● Records shown
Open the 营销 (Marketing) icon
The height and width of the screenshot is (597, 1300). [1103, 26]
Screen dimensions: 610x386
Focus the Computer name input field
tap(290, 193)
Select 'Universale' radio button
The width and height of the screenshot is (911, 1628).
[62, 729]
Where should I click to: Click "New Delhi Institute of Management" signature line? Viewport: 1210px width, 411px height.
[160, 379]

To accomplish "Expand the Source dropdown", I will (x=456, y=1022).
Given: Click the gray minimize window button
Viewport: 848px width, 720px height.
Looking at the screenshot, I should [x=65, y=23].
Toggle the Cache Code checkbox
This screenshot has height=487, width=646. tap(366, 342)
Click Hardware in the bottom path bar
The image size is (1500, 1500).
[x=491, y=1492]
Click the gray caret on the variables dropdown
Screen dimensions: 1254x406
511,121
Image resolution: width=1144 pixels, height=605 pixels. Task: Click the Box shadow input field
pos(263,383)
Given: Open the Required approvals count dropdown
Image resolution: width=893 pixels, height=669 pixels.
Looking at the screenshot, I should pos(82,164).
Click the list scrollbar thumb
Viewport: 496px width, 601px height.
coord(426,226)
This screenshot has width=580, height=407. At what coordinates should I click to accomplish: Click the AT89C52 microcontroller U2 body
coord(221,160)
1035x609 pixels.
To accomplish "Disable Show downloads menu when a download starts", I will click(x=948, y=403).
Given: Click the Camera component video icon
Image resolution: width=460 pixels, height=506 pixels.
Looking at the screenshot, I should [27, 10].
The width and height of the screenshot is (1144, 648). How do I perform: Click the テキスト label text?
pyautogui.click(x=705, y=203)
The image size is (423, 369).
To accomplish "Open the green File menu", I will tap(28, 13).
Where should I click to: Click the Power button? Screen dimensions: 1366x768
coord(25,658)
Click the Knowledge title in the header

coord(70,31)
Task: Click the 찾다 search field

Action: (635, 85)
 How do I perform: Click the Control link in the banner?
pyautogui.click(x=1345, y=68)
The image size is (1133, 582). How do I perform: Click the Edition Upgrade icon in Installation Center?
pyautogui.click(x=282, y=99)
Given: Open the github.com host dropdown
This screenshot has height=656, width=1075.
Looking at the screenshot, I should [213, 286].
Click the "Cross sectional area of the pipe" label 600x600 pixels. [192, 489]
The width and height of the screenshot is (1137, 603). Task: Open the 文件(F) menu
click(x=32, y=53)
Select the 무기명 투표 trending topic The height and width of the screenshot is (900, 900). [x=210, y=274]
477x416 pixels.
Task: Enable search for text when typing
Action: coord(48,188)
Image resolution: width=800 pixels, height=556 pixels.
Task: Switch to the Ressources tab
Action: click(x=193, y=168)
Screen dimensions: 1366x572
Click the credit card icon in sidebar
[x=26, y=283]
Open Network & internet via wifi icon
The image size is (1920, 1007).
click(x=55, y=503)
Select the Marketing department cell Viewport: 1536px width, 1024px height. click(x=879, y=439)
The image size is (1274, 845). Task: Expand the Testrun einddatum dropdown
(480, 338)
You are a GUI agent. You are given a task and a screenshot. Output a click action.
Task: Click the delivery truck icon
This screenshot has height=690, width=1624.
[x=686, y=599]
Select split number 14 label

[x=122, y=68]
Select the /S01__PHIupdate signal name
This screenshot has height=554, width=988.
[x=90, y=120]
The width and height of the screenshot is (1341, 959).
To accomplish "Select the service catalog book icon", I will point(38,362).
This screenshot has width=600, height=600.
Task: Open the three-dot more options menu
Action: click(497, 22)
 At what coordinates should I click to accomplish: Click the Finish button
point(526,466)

● Your instructions
Your task is to return the full listing exactly as it was given.

● Worked solution
Open the 营销 (Marketing) icon
The height and width of the screenshot is (597, 1300). [1103, 26]
Screen dimensions: 610x386
Focus the Computer name input field
tap(290, 193)
Select 'Universale' radio button
The width and height of the screenshot is (911, 1628).
[62, 729]
Where should I click to: Click "New Delhi Institute of Management" signature line? Viewport: 1210px width, 411px height.
[160, 379]

To accomplish "Expand the Source dropdown", I will (x=456, y=1022).
Given: Click the gray minimize window button
Viewport: 848px width, 720px height.
Looking at the screenshot, I should [x=65, y=23].
Toggle the Cache Code checkbox
This screenshot has height=487, width=646. tap(366, 342)
Click Hardware in the bottom path bar
The image size is (1500, 1500).
[x=491, y=1492]
Click the gray caret on the variables dropdown
Screen dimensions: 1254x406
511,121
Image resolution: width=1144 pixels, height=605 pixels. Task: Click the Box shadow input field
pos(263,383)
Given: Open the Required approvals count dropdown
Image resolution: width=893 pixels, height=669 pixels.
Looking at the screenshot, I should pos(82,164).
Click the list scrollbar thumb
Viewport: 496px width, 601px height.
coord(426,226)
This screenshot has width=580, height=407. At what coordinates should I click to accomplish: Click the AT89C52 microcontroller U2 body
coord(221,160)
1035x609 pixels.
To accomplish "Disable Show downloads menu when a download starts", I will click(x=948, y=403).
Given: Click the Camera component video icon
Image resolution: width=460 pixels, height=506 pixels.
Looking at the screenshot, I should [27, 10].
The width and height of the screenshot is (1144, 648). How do I perform: Click the テキスト label text?
pyautogui.click(x=705, y=203)
The image size is (423, 369).
To accomplish "Open the green File menu", I will tap(28, 13).
Where should I click to: Click the Power button? Screen dimensions: 1366x768
coord(25,658)
Click the Knowledge title in the header

coord(70,31)
Task: Click the 찾다 search field

Action: (635, 85)
 How do I perform: Click the Control link in the banner?
pyautogui.click(x=1345, y=68)
The image size is (1133, 582). How do I perform: Click the Edition Upgrade icon in Installation Center?
pyautogui.click(x=282, y=99)
Given: Open the github.com host dropdown
This screenshot has height=656, width=1075.
Looking at the screenshot, I should [213, 286].
Click the "Cross sectional area of the pipe" label 600x600 pixels. [192, 489]
The width and height of the screenshot is (1137, 603). Task: Open the 文件(F) menu
click(x=32, y=53)
Select the 무기명 투표 trending topic The height and width of the screenshot is (900, 900). [x=210, y=274]
477x416 pixels.
Task: Enable search for text when typing
Action: coord(48,188)
Image resolution: width=800 pixels, height=556 pixels.
Task: Switch to the Ressources tab
Action: click(x=193, y=168)
Screen dimensions: 1366x572
Click the credit card icon in sidebar
[x=26, y=283]
Open Network & internet via wifi icon
The image size is (1920, 1007).
click(x=55, y=503)
Select the Marketing department cell Viewport: 1536px width, 1024px height. click(x=879, y=439)
The image size is (1274, 845). Task: Expand the Testrun einddatum dropdown
(480, 338)
You are a GUI agent. You are given a task and a screenshot. Output a click action.
Task: Click the delivery truck icon
This screenshot has height=690, width=1624.
[x=686, y=599]
Select split number 14 label

[x=122, y=68]
Select the /S01__PHIupdate signal name
This screenshot has height=554, width=988.
[x=90, y=120]
The width and height of the screenshot is (1341, 959).
To accomplish "Select the service catalog book icon", I will point(38,362).
This screenshot has width=600, height=600.
Task: Open the three-dot more options menu
Action: click(497, 22)
 At what coordinates should I click to accomplish: Click the Finish button
point(526,466)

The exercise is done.